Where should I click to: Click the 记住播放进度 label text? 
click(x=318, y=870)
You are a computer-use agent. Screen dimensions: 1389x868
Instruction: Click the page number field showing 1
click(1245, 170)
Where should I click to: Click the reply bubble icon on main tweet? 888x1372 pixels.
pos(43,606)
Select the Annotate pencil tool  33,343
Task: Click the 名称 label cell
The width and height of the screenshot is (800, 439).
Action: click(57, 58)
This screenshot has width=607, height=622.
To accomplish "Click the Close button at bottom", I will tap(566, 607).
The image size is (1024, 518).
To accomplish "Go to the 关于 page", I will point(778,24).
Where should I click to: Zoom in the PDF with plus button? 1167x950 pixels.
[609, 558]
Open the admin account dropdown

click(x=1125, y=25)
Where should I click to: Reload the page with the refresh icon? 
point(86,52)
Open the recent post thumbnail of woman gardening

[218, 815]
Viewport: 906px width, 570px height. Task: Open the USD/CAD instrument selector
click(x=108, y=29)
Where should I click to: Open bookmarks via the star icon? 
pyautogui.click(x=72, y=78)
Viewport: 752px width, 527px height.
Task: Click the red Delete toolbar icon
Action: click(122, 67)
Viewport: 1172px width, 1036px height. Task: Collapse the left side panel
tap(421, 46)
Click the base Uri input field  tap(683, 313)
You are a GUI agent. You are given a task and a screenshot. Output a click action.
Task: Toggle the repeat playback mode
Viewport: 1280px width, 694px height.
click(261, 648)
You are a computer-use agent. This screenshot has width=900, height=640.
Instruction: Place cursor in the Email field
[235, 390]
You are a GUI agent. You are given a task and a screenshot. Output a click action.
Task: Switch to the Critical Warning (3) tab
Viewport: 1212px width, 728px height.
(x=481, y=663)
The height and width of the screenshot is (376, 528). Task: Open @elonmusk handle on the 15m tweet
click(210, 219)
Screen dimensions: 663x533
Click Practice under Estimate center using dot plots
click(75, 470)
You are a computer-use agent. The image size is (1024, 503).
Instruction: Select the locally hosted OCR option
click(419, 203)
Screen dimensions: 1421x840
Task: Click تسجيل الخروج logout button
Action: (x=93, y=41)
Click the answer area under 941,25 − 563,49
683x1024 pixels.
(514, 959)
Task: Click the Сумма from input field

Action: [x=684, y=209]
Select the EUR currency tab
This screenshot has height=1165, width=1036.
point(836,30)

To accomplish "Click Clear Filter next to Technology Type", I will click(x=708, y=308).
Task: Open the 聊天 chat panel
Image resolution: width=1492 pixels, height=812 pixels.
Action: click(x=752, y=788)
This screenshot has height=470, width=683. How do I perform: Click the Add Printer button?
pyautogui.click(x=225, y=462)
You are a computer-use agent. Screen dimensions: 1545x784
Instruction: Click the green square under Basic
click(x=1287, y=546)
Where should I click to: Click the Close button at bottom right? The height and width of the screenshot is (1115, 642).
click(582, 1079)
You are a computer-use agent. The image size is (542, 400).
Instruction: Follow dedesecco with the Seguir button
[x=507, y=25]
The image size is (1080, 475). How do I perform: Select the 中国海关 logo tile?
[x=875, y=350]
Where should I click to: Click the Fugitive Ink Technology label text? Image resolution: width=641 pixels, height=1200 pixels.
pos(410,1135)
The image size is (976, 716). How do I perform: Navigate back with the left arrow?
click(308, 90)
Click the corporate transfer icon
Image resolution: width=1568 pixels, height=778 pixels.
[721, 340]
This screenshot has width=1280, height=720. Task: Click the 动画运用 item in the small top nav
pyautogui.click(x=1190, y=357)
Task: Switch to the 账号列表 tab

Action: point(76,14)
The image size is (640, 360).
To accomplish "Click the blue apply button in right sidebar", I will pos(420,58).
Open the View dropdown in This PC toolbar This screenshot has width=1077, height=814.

» What you are asked to do:
Send back each record exactly, and include them all.

» Written response:
Where should I click to: Click the 记住播放进度 label text? 
click(x=318, y=870)
You are a computer-use agent. Screen dimensions: 1389x868
Instruction: Click the page number field showing 1
click(1245, 170)
Where should I click to: Click the reply bubble icon on main tweet? 888x1372 pixels.
pos(43,606)
Select the Annotate pencil tool  33,343
Task: Click the 名称 label cell
The width and height of the screenshot is (800, 439).
Action: click(57, 58)
This screenshot has width=607, height=622.
To accomplish "Click the Close button at bottom", I will tap(566, 607).
The image size is (1024, 518).
To accomplish "Go to the 关于 page", I will point(778,24).
Where should I click to: Zoom in the PDF with plus button? 1167x950 pixels.
[609, 558]
Open the admin account dropdown

click(x=1125, y=25)
Where should I click to: Reload the page with the refresh icon? 
point(86,52)
Open the recent post thumbnail of woman gardening

[218, 815]
Viewport: 906px width, 570px height. Task: Open the USD/CAD instrument selector
click(x=108, y=29)
Where should I click to: Open bookmarks via the star icon? 
pyautogui.click(x=72, y=78)
Viewport: 752px width, 527px height.
Task: Click the red Delete toolbar icon
Action: click(122, 67)
Viewport: 1172px width, 1036px height. Task: Collapse the left side panel
tap(421, 46)
Click the base Uri input field  tap(683, 313)
You are a GUI agent. You are given a task and a screenshot. Output a click action.
Task: Toggle the repeat playback mode
Viewport: 1280px width, 694px height.
click(261, 648)
You are a computer-use agent. This screenshot has width=900, height=640.
Instruction: Place cursor in the Email field
[235, 390]
You are a GUI agent. You are given a task and a screenshot. Output a click action.
Task: Switch to the Critical Warning (3) tab
Viewport: 1212px width, 728px height.
(x=481, y=663)
The height and width of the screenshot is (376, 528). Task: Open @elonmusk handle on the 15m tweet
click(210, 219)
Screen dimensions: 663x533
Click Practice under Estimate center using dot plots
click(75, 470)
You are a computer-use agent. The image size is (1024, 503).
Instruction: Select the locally hosted OCR option
click(419, 203)
Screen dimensions: 1421x840
Task: Click تسجيل الخروج logout button
Action: (x=93, y=41)
Click the answer area under 941,25 − 563,49
683x1024 pixels.
(514, 959)
Task: Click the Сумма from input field

Action: [x=684, y=209]
Select the EUR currency tab
This screenshot has height=1165, width=1036.
point(836,30)

To accomplish "Click Clear Filter next to Technology Type", I will click(x=708, y=308).
Task: Open the 聊天 chat panel
Image resolution: width=1492 pixels, height=812 pixels.
Action: click(x=752, y=788)
This screenshot has height=470, width=683. How do I perform: Click the Add Printer button?
pyautogui.click(x=225, y=462)
You are a computer-use agent. Screen dimensions: 1545x784
Instruction: Click the green square under Basic
click(x=1287, y=546)
Where should I click to: Click the Close button at bottom right? The height and width of the screenshot is (1115, 642).
click(582, 1079)
You are a computer-use agent. The image size is (542, 400).
Instruction: Follow dedesecco with the Seguir button
[x=507, y=25]
The image size is (1080, 475). How do I perform: Select the 中国海关 logo tile?
[x=875, y=350]
Where should I click to: Click the Fugitive Ink Technology label text? Image resolution: width=641 pixels, height=1200 pixels.
pos(410,1135)
The image size is (976, 716). How do I perform: Navigate back with the left arrow?
click(308, 90)
Click the corporate transfer icon
Image resolution: width=1568 pixels, height=778 pixels.
[721, 340]
This screenshot has width=1280, height=720. Task: Click the 动画运用 item in the small top nav
pyautogui.click(x=1190, y=357)
Task: Switch to the 账号列表 tab

Action: point(76,14)
The image size is (640, 360).
To accomplish "Click the blue apply button in right sidebar", I will pos(420,58).
Open the View dropdown in This PC toolbar This screenshot has width=1077, height=814.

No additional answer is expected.